Title :
Degraded image enhancement with applications in robot vision
Author :
Dong-liang, Peng ; An-Ke, Xue
Author_Institution :
Inst. of Intelligence Inf. & Control Technol., Hangzhou Dianzi Univ., China
Abstract :
The theory of fuzzy sets has been used to deal with image enhancement problems for degraded images in which the image edges are uncertain and inaccurate. For those kinds of images, to some extent, the good enhancement effect can be obtained using the fuzzy sets-based image enhancement method instead of the traditional image enhancement approaches. The gray level maximum has not been changed in the classical fuzzy enhancement method proposed by S. K. Pal, so this method is not fit for the enhancement problem of degraded images with less gray levels and low contrasts; the fact that the range of membership function of gray levels is not normalization form, i.e. [0,1], is another disadvantage of the traditional fuzzy enhancement approach. To deal with the problems mentioned above, a generalized iterative fuzzy enhancement algorithm is proposed in this paper. A new image quality assessment criterion is suggested on the basis of the statistical features of the gray-level histogram of images to control the iterative procedure of the proposed image enhancement algorithm.
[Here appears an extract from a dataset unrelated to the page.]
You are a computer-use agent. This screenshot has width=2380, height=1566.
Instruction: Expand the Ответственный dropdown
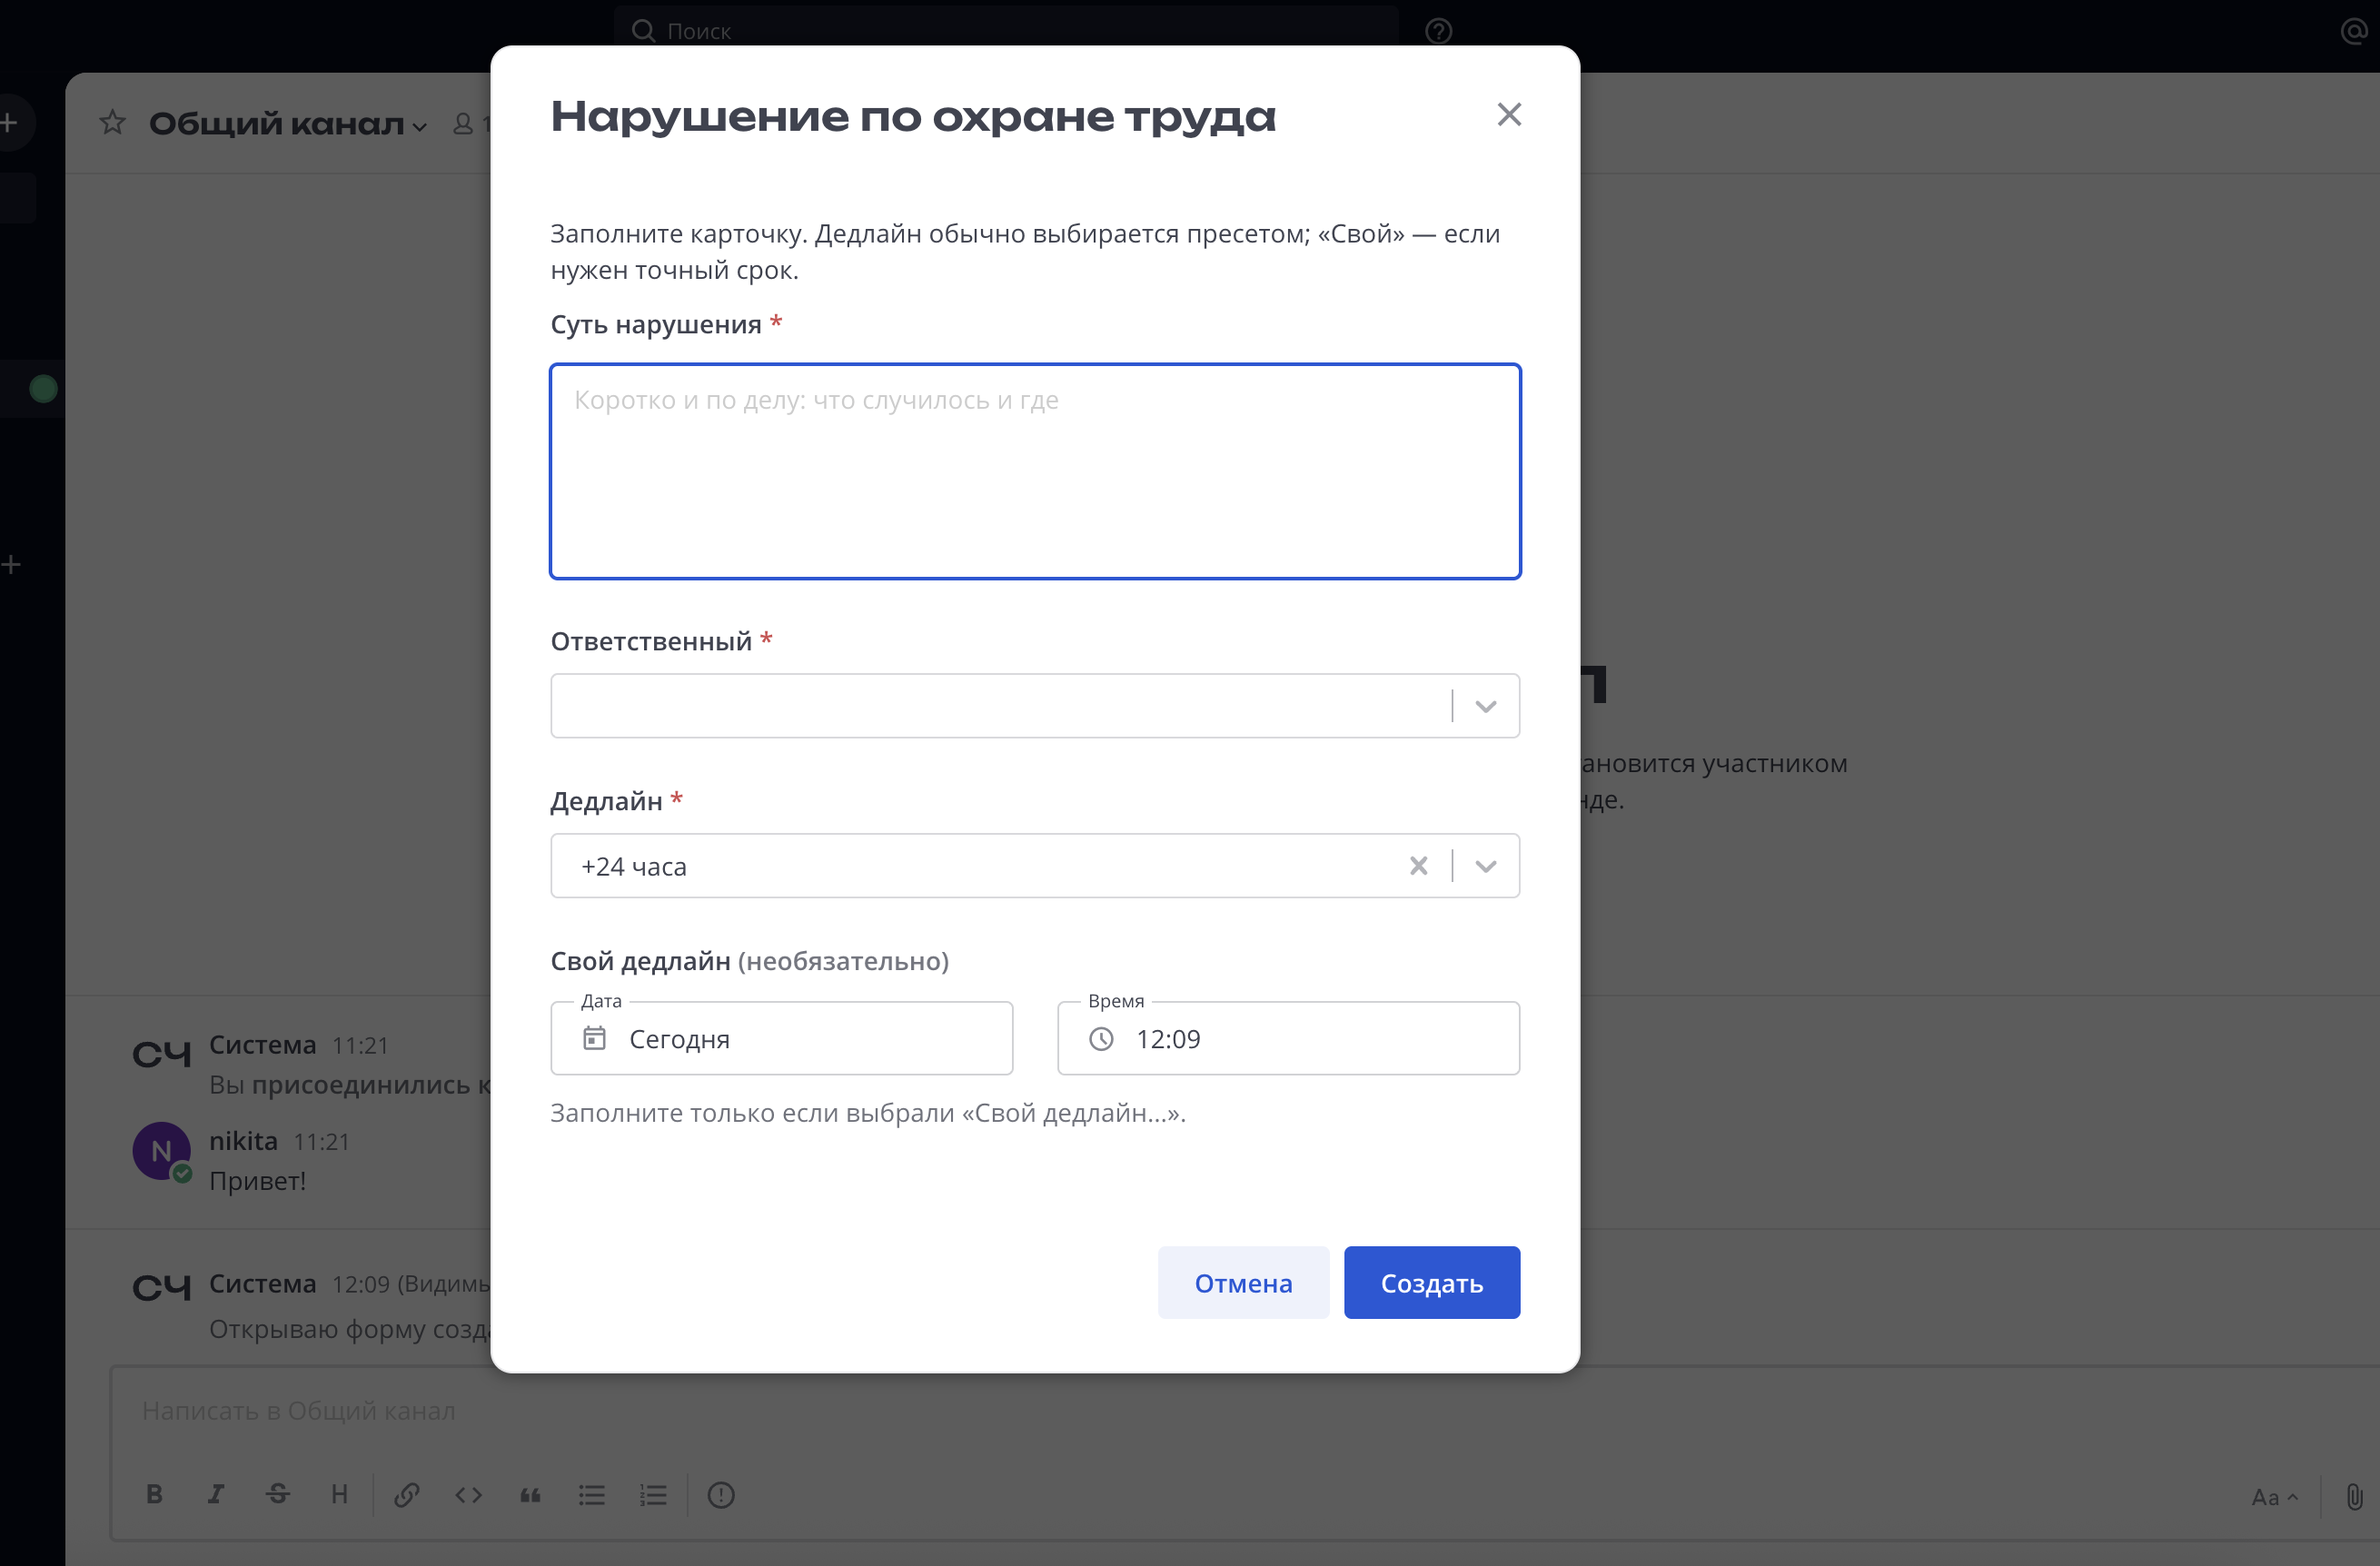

Computer simulation results showed that this new enhancement method is more suitable than fuzzy enhancement and gray-level transformation for handling the enhancement problems of images with less gray levels and low contrasts.
Keywords :
fuzzy set theory; image enhancement; iterative methods; robot vision; statistical analysis; computer simulation; degraded image enhancement; fuzzy set theory; gray-level image histogram; image quality assessment criterion; iterative fuzzy enhancement algorithm; membership function; robot vision; statistical features; Cameras; Degradation; Distortion measurement; Fuzzy sets; Histograms; Image enhancement; Image quality; Iterative algorithms; PSNR; Robot vision systems; Fuzzy set; Generalized fuzzy enhancement; Image enhancement; Robot vision;
Conference_Titel :
Systems, Man and Cybernetics, 2005 IEEE International Conference on
Print_ISBN :
0-7803-9298-1
DOI :
10.1109/ICSMC.2005.1571414